Adding such a formidable supporter to their cause would no doubt have yielded some kind of result, but on 27th June a judge in Alberta ruled that as he is not a member of the Alberta Law Society, Michael Mansfield therefore does not have the right to appear in an Alberta court room.
This ruling denied Mr Mansfield a right of audience and successfully ended the Beaver Lake Cree Nation’s attempts to have free legal representation in their ongoing battle against oil companies up north. Michael Mansfield was quoted as saying:
"It’s hugely disappointing when a court cannot see its way to exercise its inherent jurisdiction to permit lawyers from the UK willing to act pro bono rights of audience. The case raises enormous issues of local, national and international importance. The environment and the way of life of First Nations living in Alberta is being dramatically affected by the activities of multinational oil companies, banking institutions and government agencies.
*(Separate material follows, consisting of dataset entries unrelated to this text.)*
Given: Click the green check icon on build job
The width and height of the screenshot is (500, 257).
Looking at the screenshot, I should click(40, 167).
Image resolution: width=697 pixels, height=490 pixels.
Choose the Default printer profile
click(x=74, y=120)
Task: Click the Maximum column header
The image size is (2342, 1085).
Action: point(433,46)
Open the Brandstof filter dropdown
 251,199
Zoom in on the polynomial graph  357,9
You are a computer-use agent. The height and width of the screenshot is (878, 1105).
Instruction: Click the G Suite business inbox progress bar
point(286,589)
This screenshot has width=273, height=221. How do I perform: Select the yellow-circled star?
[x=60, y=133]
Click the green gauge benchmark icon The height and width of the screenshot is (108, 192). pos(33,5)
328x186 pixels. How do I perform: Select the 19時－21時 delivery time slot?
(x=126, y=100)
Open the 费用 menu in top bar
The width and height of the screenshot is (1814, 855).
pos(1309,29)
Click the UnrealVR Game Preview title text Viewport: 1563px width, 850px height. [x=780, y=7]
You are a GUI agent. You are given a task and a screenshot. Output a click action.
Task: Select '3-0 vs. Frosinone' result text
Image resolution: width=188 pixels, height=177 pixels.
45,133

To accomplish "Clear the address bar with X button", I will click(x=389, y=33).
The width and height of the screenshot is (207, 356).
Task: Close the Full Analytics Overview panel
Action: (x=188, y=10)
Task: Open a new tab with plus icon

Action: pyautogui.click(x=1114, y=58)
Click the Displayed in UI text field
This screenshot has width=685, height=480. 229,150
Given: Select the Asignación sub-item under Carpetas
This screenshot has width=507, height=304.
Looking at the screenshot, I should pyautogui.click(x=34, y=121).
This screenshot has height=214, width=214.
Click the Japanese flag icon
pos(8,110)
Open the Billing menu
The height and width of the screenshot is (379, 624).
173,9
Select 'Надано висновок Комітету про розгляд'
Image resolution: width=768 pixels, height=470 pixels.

They have already lost hundreds of thousands of square kilometers of land, had water resources depleted and contaminated, air polluted, and wildlife decimated.
This project which has been escalating since 1967 is the largest of its kind in the world and has repercussions for all of us with regard to climate change and global warming. The Cree nation in particular has taken a stand against a vast array of vested interests, who wish to continue this exploitation in the name of dirty oil. They are entitled to all the help they can garner particularly as they are a vulnerable community with limited resources.
It is peculiarly ironic that this decision should occur in the very week that Prince William and the Duchess of Cambridge arrive in Canada, because it is the Prince’s forbears who pledged to ensure that there would be “no forced interference with the First Nation’s mode of life” (treaties 1876 and 1899 between the Queen and the First Nations). The Royal Family has been repeatedly requested to address this promise which has been seriously violated and this is another opportunity for this matter to be raised.”